> _RECORD EXTRACTS_:
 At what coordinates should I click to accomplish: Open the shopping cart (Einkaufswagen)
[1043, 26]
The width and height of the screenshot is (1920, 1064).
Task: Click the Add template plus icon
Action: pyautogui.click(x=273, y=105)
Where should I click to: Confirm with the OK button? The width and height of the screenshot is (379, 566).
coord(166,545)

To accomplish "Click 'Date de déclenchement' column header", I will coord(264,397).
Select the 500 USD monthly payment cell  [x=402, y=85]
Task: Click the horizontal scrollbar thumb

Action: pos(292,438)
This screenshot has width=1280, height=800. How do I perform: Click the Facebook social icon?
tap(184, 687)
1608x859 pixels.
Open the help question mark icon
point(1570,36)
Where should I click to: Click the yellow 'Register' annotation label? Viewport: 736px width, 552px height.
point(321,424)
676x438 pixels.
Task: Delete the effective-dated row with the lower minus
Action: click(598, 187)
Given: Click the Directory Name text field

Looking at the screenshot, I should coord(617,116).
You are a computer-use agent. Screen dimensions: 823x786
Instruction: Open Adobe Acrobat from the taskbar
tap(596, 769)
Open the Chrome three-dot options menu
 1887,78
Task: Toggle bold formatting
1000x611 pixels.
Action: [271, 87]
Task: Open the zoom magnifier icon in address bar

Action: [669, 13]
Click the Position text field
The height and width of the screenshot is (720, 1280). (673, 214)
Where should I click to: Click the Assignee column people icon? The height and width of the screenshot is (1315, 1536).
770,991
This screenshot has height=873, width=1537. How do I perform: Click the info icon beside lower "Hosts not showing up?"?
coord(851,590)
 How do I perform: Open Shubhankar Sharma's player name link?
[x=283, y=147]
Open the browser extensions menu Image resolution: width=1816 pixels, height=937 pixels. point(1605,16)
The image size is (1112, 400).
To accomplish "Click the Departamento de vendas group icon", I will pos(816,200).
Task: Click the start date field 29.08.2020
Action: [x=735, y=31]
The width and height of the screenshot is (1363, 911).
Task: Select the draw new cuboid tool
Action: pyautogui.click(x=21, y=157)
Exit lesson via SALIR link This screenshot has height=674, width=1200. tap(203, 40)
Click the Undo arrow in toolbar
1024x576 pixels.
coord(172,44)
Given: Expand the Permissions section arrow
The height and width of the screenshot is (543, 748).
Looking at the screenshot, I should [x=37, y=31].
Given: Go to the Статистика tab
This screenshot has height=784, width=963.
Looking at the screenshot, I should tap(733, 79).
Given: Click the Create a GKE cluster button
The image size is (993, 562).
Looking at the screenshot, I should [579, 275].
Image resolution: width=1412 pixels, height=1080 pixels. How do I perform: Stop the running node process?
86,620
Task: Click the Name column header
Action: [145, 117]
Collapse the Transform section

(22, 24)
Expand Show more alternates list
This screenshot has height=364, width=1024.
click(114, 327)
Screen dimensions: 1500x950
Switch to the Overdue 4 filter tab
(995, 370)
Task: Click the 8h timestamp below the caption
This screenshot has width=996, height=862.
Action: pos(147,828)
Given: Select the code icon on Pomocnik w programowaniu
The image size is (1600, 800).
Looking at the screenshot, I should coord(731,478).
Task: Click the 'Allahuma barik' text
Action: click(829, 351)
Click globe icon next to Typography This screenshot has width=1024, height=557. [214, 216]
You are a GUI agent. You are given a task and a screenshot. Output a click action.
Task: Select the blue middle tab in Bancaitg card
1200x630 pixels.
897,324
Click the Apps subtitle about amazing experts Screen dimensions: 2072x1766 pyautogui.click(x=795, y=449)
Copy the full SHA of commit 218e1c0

> _TASK REQUIREMENTS_: Reproduce all of the lines above word for word, without any changes.

> _ANSWER_:
 At what coordinates should I click to accomplish: Open the shopping cart (Einkaufswagen)
[1043, 26]
The width and height of the screenshot is (1920, 1064).
Task: Click the Add template plus icon
Action: pyautogui.click(x=273, y=105)
Where should I click to: Confirm with the OK button? The width and height of the screenshot is (379, 566).
coord(166,545)

To accomplish "Click 'Date de déclenchement' column header", I will coord(264,397).
Select the 500 USD monthly payment cell  [x=402, y=85]
Task: Click the horizontal scrollbar thumb

Action: pos(292,438)
This screenshot has width=1280, height=800. How do I perform: Click the Facebook social icon?
tap(184, 687)
1608x859 pixels.
Open the help question mark icon
point(1570,36)
Where should I click to: Click the yellow 'Register' annotation label? Viewport: 736px width, 552px height.
point(321,424)
676x438 pixels.
Task: Delete the effective-dated row with the lower minus
Action: click(598, 187)
Given: Click the Directory Name text field

Looking at the screenshot, I should coord(617,116).
You are a computer-use agent. Screen dimensions: 823x786
Instruction: Open Adobe Acrobat from the taskbar
tap(596, 769)
Open the Chrome three-dot options menu
 1887,78
Task: Toggle bold formatting
1000x611 pixels.
Action: [271, 87]
Task: Open the zoom magnifier icon in address bar

Action: [669, 13]
Click the Position text field
The height and width of the screenshot is (720, 1280). (673, 214)
Where should I click to: Click the Assignee column people icon? The height and width of the screenshot is (1315, 1536).
770,991
This screenshot has height=873, width=1537. How do I perform: Click the info icon beside lower "Hosts not showing up?"?
coord(851,590)
 How do I perform: Open Shubhankar Sharma's player name link?
[x=283, y=147]
Open the browser extensions menu Image resolution: width=1816 pixels, height=937 pixels. point(1605,16)
The image size is (1112, 400).
To accomplish "Click the Departamento de vendas group icon", I will pos(816,200).
Task: Click the start date field 29.08.2020
Action: [x=735, y=31]
The width and height of the screenshot is (1363, 911).
Task: Select the draw new cuboid tool
Action: pyautogui.click(x=21, y=157)
Exit lesson via SALIR link This screenshot has height=674, width=1200. tap(203, 40)
Click the Undo arrow in toolbar
1024x576 pixels.
coord(172,44)
Given: Expand the Permissions section arrow
The height and width of the screenshot is (543, 748).
Looking at the screenshot, I should [x=37, y=31].
Given: Go to the Статистика tab
This screenshot has height=784, width=963.
Looking at the screenshot, I should tap(733, 79).
Given: Click the Create a GKE cluster button
The image size is (993, 562).
Looking at the screenshot, I should [579, 275].
Image resolution: width=1412 pixels, height=1080 pixels. How do I perform: Stop the running node process?
86,620
Task: Click the Name column header
Action: [145, 117]
Collapse the Transform section

(22, 24)
Expand Show more alternates list
This screenshot has height=364, width=1024.
click(114, 327)
Screen dimensions: 1500x950
Switch to the Overdue 4 filter tab
(995, 370)
Task: Click the 8h timestamp below the caption
This screenshot has width=996, height=862.
Action: pos(147,828)
Given: Select the code icon on Pomocnik w programowaniu
The image size is (1600, 800).
Looking at the screenshot, I should coord(731,478).
Task: Click the 'Allahuma barik' text
Action: click(829, 351)
Click globe icon next to Typography This screenshot has width=1024, height=557. [214, 216]
You are a GUI agent. You are given a task and a screenshot. Output a click action.
Task: Select the blue middle tab in Bancaitg card
1200x630 pixels.
897,324
Click the Apps subtitle about amazing experts Screen dimensions: 2072x1766 pyautogui.click(x=795, y=449)
Copy the full SHA of commit 218e1c0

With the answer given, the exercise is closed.